--- Passage to read ---

Claudio Estrada is principal of PUC Community Charter Middle School in Lakeview Terrace, California, and Mariana Aguilar leads the research team at GoGuardian, an education technology company.
The spring 2020 semester is coming to a close. It’s time to step back and examine where we’re at, so we can effectively determine just how much we’ll have to make up in the fall semester and beyond.
First, an acknowledgement. Everyone — from students, to parents, to teachers and administrators — has been doing their best to make this semester as academically rigorous as possible under unbelievably difficult circumstances.
Administrators have moved heaven and earth to close the digital divide by taking swift action to increase the availability of devices and hotspots. Teachers have adopted new instructional tools and adapted their curriculum for online learning all while upskilling to meet the demands of new technology along the way.
Parents have juggled protecting their children from the virus, supported them in this new digital learning environment, all while balancing their career demands (if they’re still employed). And kids have been resilient at times, overwhelmed at times and downright heroic most of the time.
Now it’s time to take account of where we stand academically in comparison to last year, and how much we’ve lost in comparison to the typical summer. The data is not promising.
Over a normal summer break, research has shown that students can typically lose anywhere from two weeks to two months of academic growth, in what’s been dubbed the “summer slide.”
But a recent report by the Northwest Evaluation Association suggests student learning loss from closures due to the pandemic will exacerbate this issue. For reading, students will likely retain only about 70% of their progress compared to a normal year. Their math retention will be even worse. Depending on the grade level, students could lose from a half-year to a full year of academic growth in mathematics. This issue is further exacerbated for socioeconomically disadvantaged students and school communities where access to reliable internet and devices for remote learning is less certain.
Take steps now
This massive backlog in academic achievement across the country cannot be ignored. We also cannot just chalk up a semester as “lost,” because each semester builds on the semesters that proceed it. We must take steps now to keep this pandemic from impacting our children academically for years to come.
This problem likely seems nearly insurmountable for teachers and administrators. But while each school district has to find their own solution that works best, there are a few key criteria that can help mitigate the “COVID slide:”
- Don’t wait. Whether you are a district administrator, school leader or teacher, start your planning process earlier than you typically would. Do as much as you can before this year ends to prepare for the fall semester.

--- Provided data ---

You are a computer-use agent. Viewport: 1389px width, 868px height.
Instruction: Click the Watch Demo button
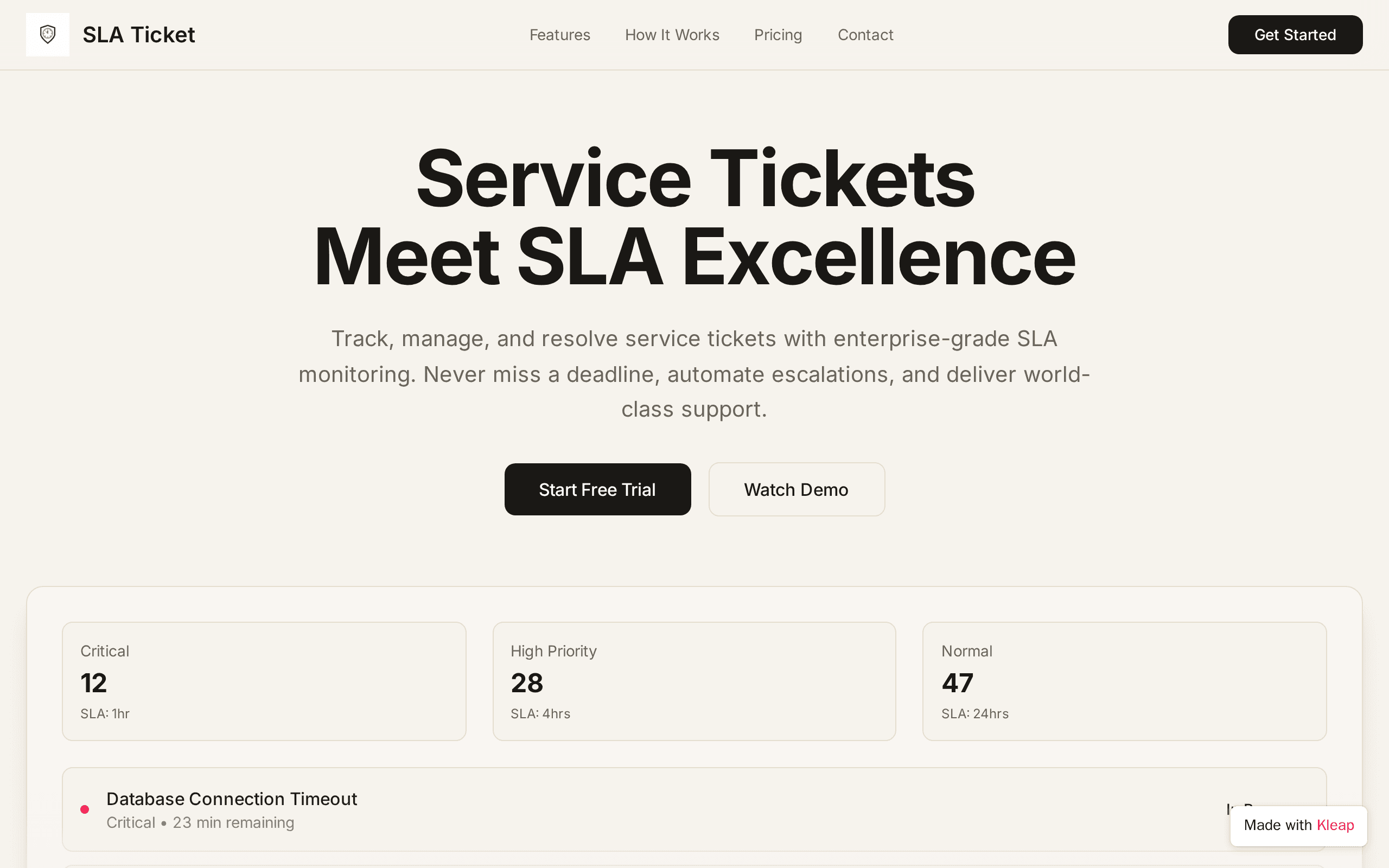click(x=797, y=489)
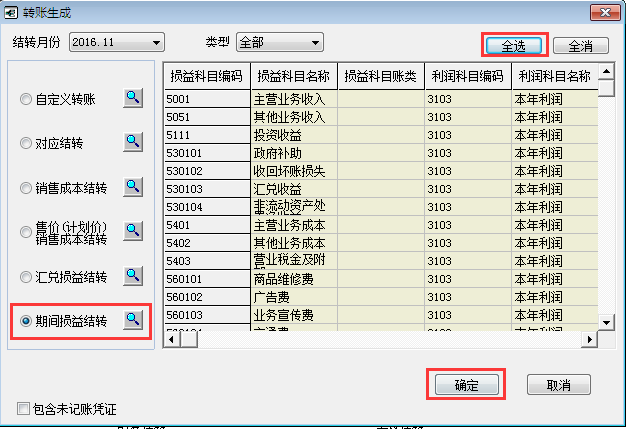Click magnifier icon for 售价(计划价)销售成本结转
This screenshot has height=429, width=629.
tap(133, 231)
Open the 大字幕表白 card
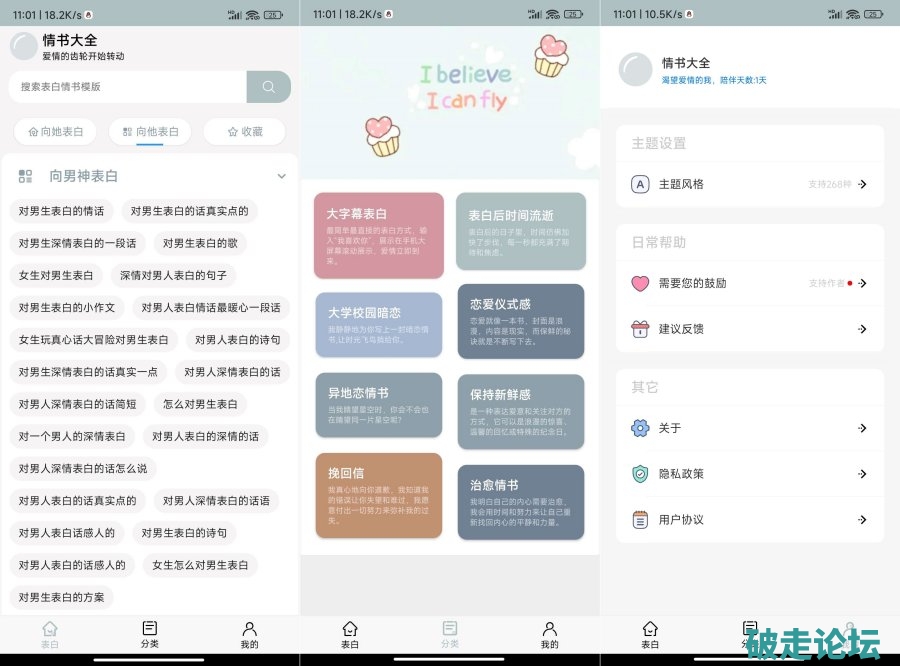The image size is (900, 666). coord(378,235)
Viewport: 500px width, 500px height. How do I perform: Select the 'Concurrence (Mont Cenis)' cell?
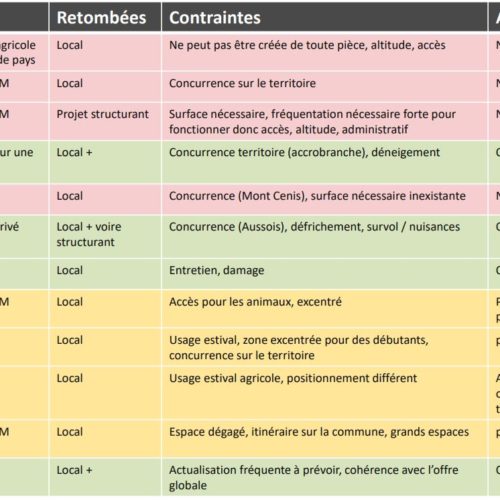(325, 199)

---

» Apply what you read:
- a) Can you sum up the learning-loss article in two sentences?
- b) Could you retype the section of the learning-loss article that begins at the words "Parents have juggled" and stops after "is not promising."?
The listing is unrelated to the learning-loss article.

» Responses:
- a) Students, parents, teachers and administrators have all done their best during the spring 2020 semester. However, a Northwest Evaluation Association report suggests pandemic closures will worsen the usual summer slide, so the article argues the semester cannot be written off as lost and urges schools to start planning for fall earlier than usual.

- b)
Parents have juggled protecting their children from the virus, supported them in this new digital learning environment, all while balancing their career demands (if they’re still employed). And kids have been resilient at times, overwhelmed at times and downright heroic most of the time.
Now it’s time to take account of where we stand academically in comparison to last year, and how much we’ve lost in comparison to the typical summer. The data is not promising.